Y como si José María le leyera el pensamiento, aumenta la apuesta. Menciona chorros, da nombres, le saca jugo a la protesta. Y se la agarra con el Gobierno. El vio, en la empresa en la que trabaja por 1.200 pesos en mano cada mes, cómo entraban los de la AFIP a dar vuelta los cajones, a preguntar por todo. Sabe que hay represalias para los que aumentan precios. No les dan luz y se la tienen que bancar. Los amenazan, los prepotean, los ningunean. “Y a estos bucaneros no les dicen nada. Patente tienen estos piratas del fútbol y la televisión.” A él no le aumentaron un 60 y pico por ciento como a las entradas. Le dijeron que la vida aumentó un ocho, y que se conformara con el diez. “Y a llorar al cuartito, a protestarle a magoya.”
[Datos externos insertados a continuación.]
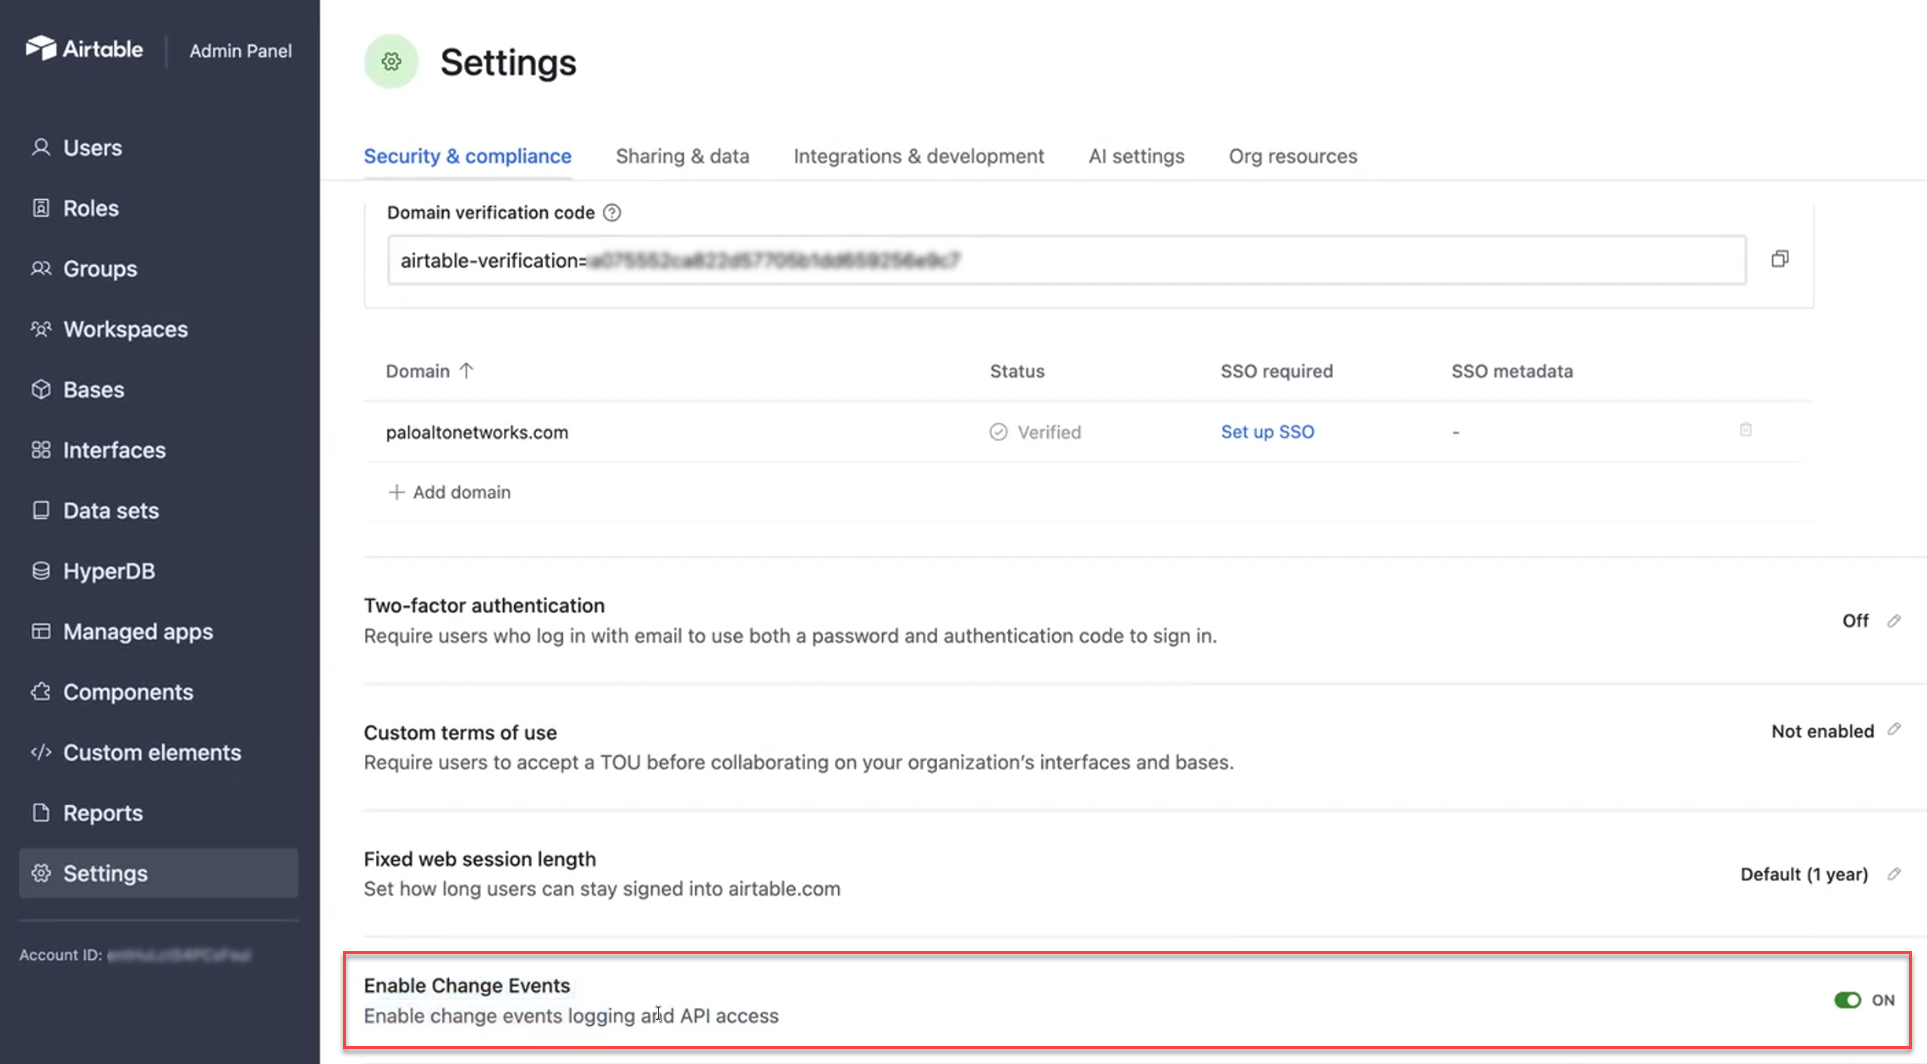Edit Custom terms of use setting
Image resolution: width=1927 pixels, height=1064 pixels.
1894,730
Menos mal que por ahora tu hermano es chico para venir a la cancha, le dice José María. Y Alan cree entender que si no fuese así, él no estaría ahora mismo entrando por esa puerta grande al fascinante mundo del estadio. Que crezca el otro, en algún lugar tiene contra. Eso entiende, y da la primera materia en el arte de aprovechar el momento.
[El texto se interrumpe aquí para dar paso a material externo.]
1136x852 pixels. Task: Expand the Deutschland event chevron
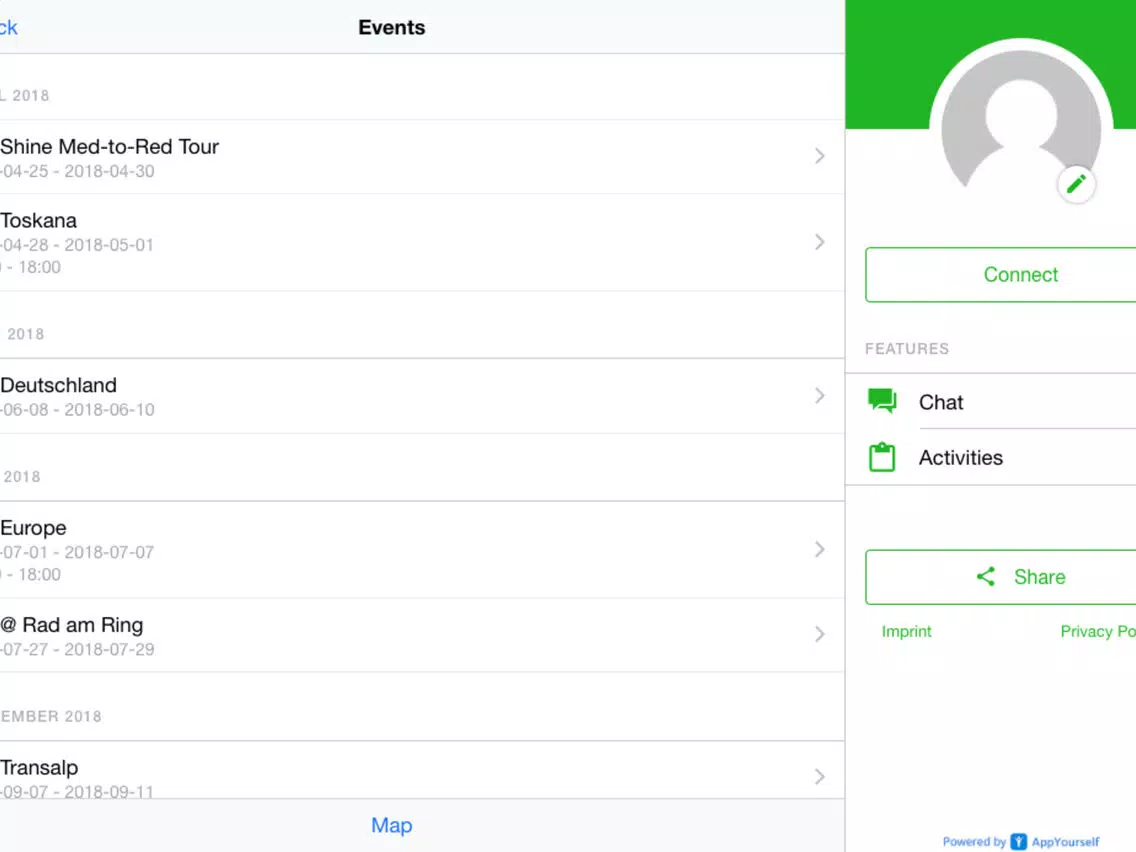click(x=819, y=396)
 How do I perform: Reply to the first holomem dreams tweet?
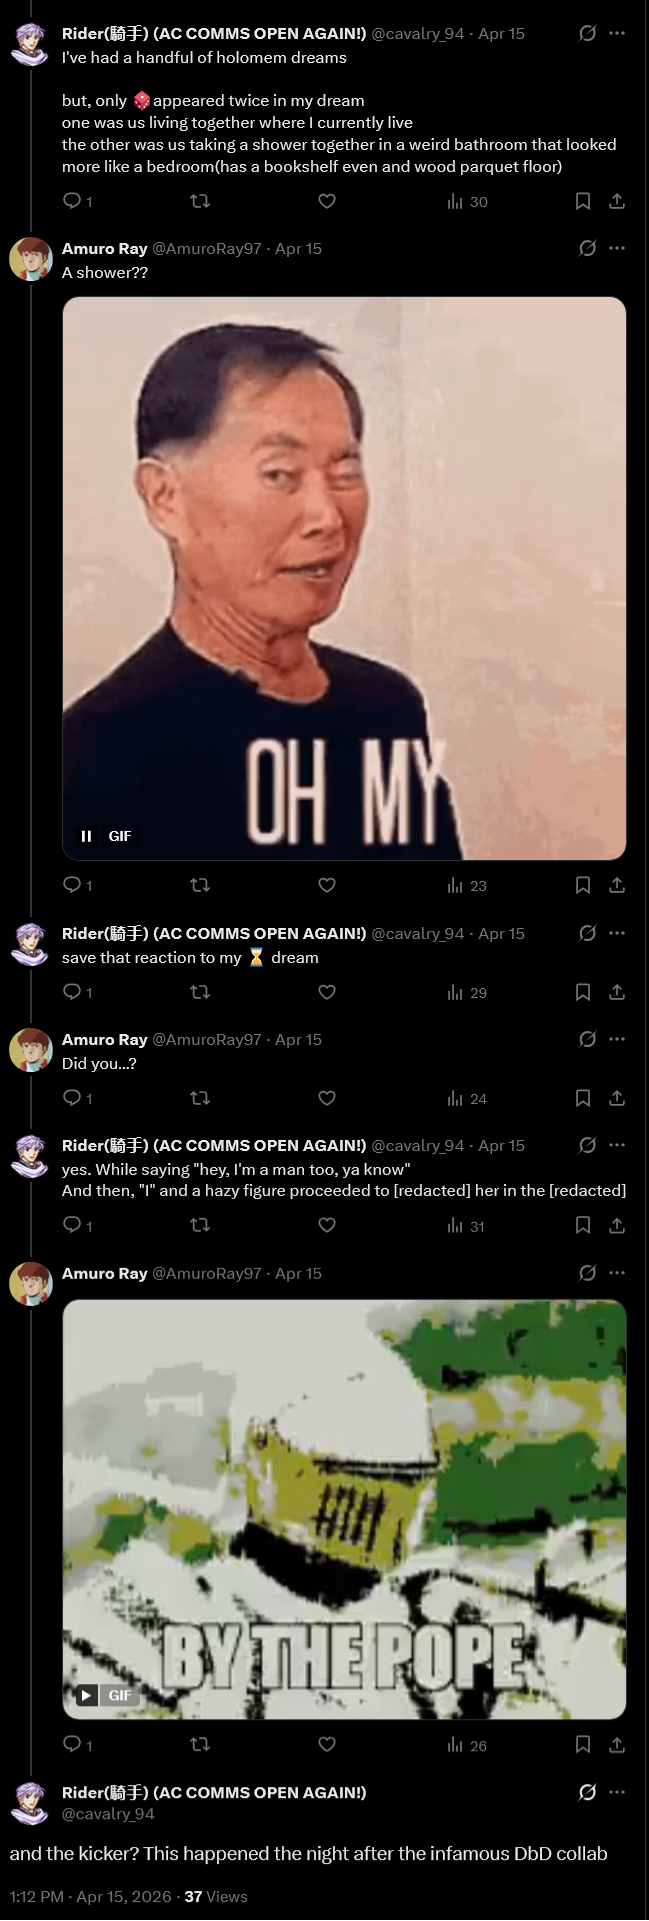[x=78, y=201]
No podrá ir al baño, verá el partido entre cabezas que se mueven adelante, una parte de la cancha está tapada por las banderas y sin embargo no comprende todavía por qué para su viejo la tarde no es una fiesta como lo es para él. Algo no funciona, por culpa de los setenta pesos de los que habla José María. Ahora hay más gente que se prende en la conversación y todos están enojados.
“En vez de pedirles más plata a los chorros de la tele, nos masacran a nosotros, siempre lo mismo.” “Van todos prendidos, son una banda.” Uno se hace bocina con las manos y grita hacia los palcos de dirigentes del fútbol y la televisión. Pobre, no sabe que no van. Unos están de viaje visitando grupos inversores. Otros van a Suiza, la tierra de los bancos escondedores. En todo caso, algún testaferro oye las proclamas.
“Lo que quieren es que no vengamos, ¿no te das cuenta? El negocio lo hacen cuando te quedás en casa mirando la tele, pagándoles a ellos.” “Si no fuera por el pibe que se muere por venir, minga me iban a tener acá.” Alan aprecia el gesto, pero quisiera que la terminen, que disfruten de las tribunas coloridas, que salten como él y aprendan los mismos cantos. En algún lugar de su cabecita sabe que nadie escucha a esos hombres que se sienten estafadores, víctimas de las complicidades. Aún falta tiempo para entender la cadena de complicidades. Hay algo críptico todavía en la relación que escucha del Gobierno, de la televisión, de los diarios poderosos, de los canjes de servicio, del “te doy el monopolio pero cuidame los títulos de la tapa, dame un partidito para Canal 7 y hacé lo que quieras”.
Ahora salen los equipos y en la fantasía de Alan, la tarde parece flotar, el sol es lo más lindo del mundo y esa camiseta allá abajo le da coraje. Papá, mirá. Pará de hablar. Están saliendo.